While the introduction of compliance cars by the largest car manufacturers is sometimes explained by the companies arguing that they could not manufacture electric cars profitably and sell them for more than their cost to produce them, another mechanism could be behind the auto companies practice of releasing EVs only in limited quantities and in limited markets. Since Tesla has shown profitability producing electric vehicles—with four consecutive quarters of company profitability as of July 2020—the large legacy manufacturers could also be facing the dilemma of the Osborne Effect. They are behind Tesla in building both the battery technology and EV assembly/service expertise of the frontrunner, while facing the inexorable problem that announcing high-quality mass market new EV vehicles will eat into the present sales of the internal combustion engine cars they currently produce in volume, and the exclusive current source of company profits.

History 

Legislative authority to add the force of government mandates on automobile manufacturers to increase the penetration of electric and hybrid automobiles into the operating "fleet" of all automobiles have been put in place in several national jurisdictions, notably the United States and Europe.

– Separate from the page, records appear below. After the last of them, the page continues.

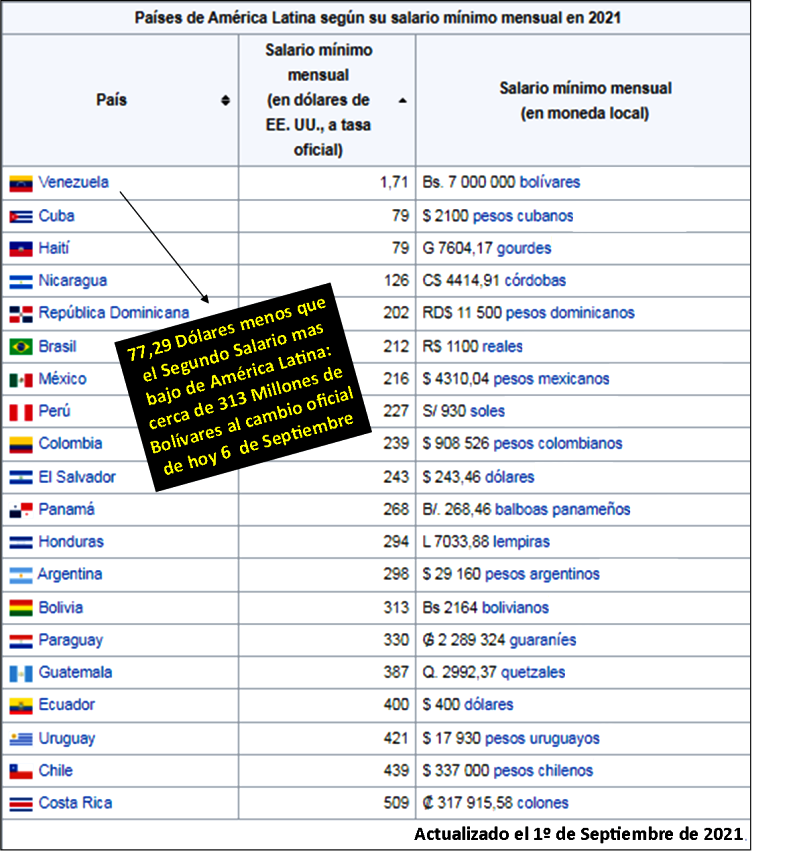Viewport: 797px width, 858px height.
Task: Open the Nicaragua country link
Action: 72,281
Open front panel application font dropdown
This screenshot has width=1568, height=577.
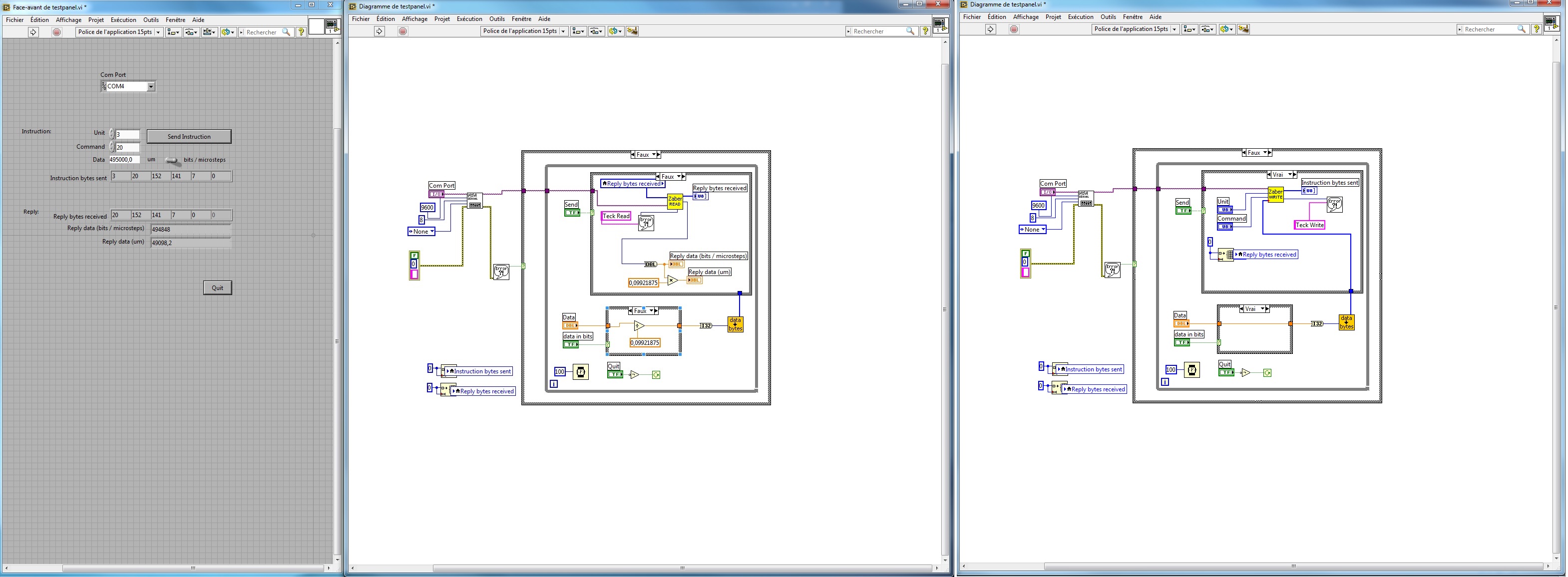(119, 32)
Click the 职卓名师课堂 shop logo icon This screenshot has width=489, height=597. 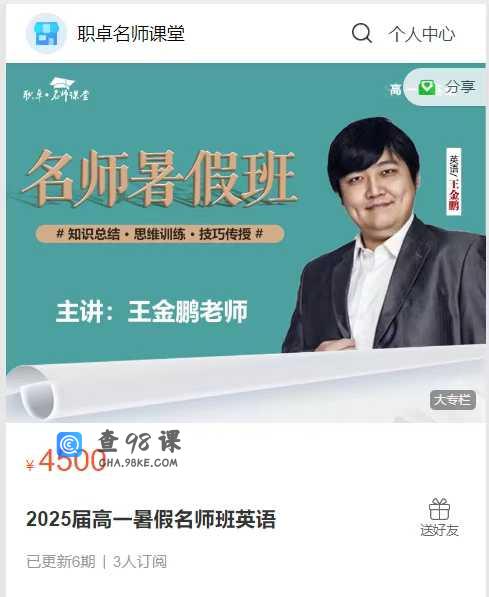click(46, 34)
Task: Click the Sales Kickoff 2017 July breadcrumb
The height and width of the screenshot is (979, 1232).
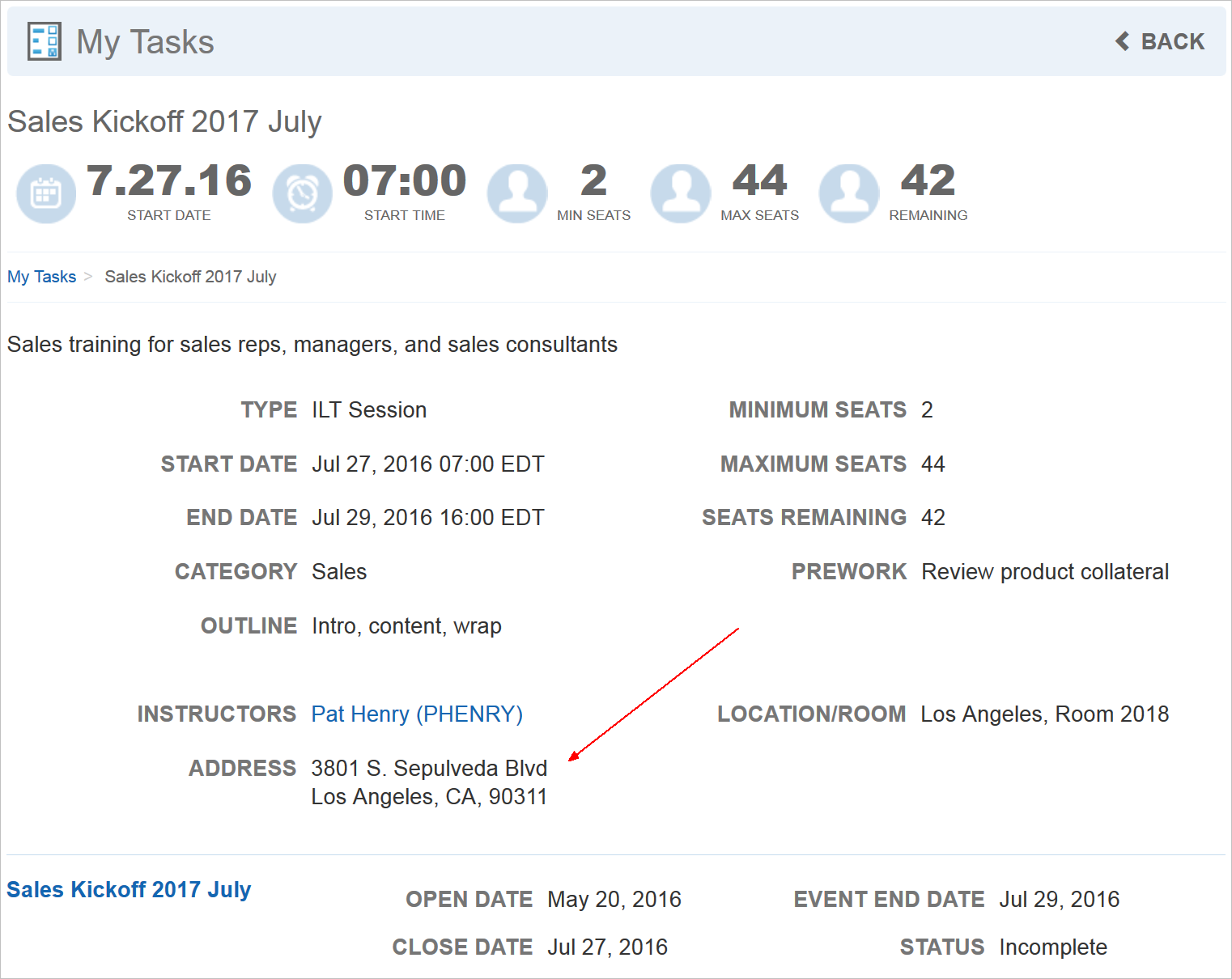Action: (190, 277)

Although the General Motors EV1 was conceived as an electric vehicle to be built from the ground up in the late 1990s, a significant part of the rationale for designing and producing the "mass-produced" EV was to meet the environmental mandates then coming in the US, initially in California. The EV1 was available in only a few select local markets in the US, was not sold but available only by lease, and few vehicles—less than 1,200—were ever produced, with GM ending production in 1999. The EV1 was therefore a compliance car, albeit an innovative one that was much loved by customers. GM lobbied to get the early government mandate killed, and they were successful; GM then shut down the EV1 program by 2002 and recalled all leased vehicles by February 2002.

By 2012, the state of California—through legislative authority given to the California Air Resources Board (CARB)—successfully promulgated long-term regulations to require the six most popular automakers in the state (Honda, GM, Toyota, Nissan, Ford and Chrysler) to offer a zero-emissions vehicle ZEV. Failure to do so would result in losing the ability to sell any car in the region."
This led to the introduction of several compliance cars that were designed specifically to meet the CARB requirements, but were not intended for the broader US market, nor to be produced and sold in quantities that would meet demand for such vehicles in the open market, where no such government rules exist:
 Chevrolet Spark EV
 Fiat 500e
 Ford Focus Electric
 Honda Fit EV
 Toyota RAV4 EV
Subaru Crosstrek PHEV
Mazda MX-30
A few other states passed similar rules, adopting the California requirements; but most states have not chosen to mandate the production of electric vehicles.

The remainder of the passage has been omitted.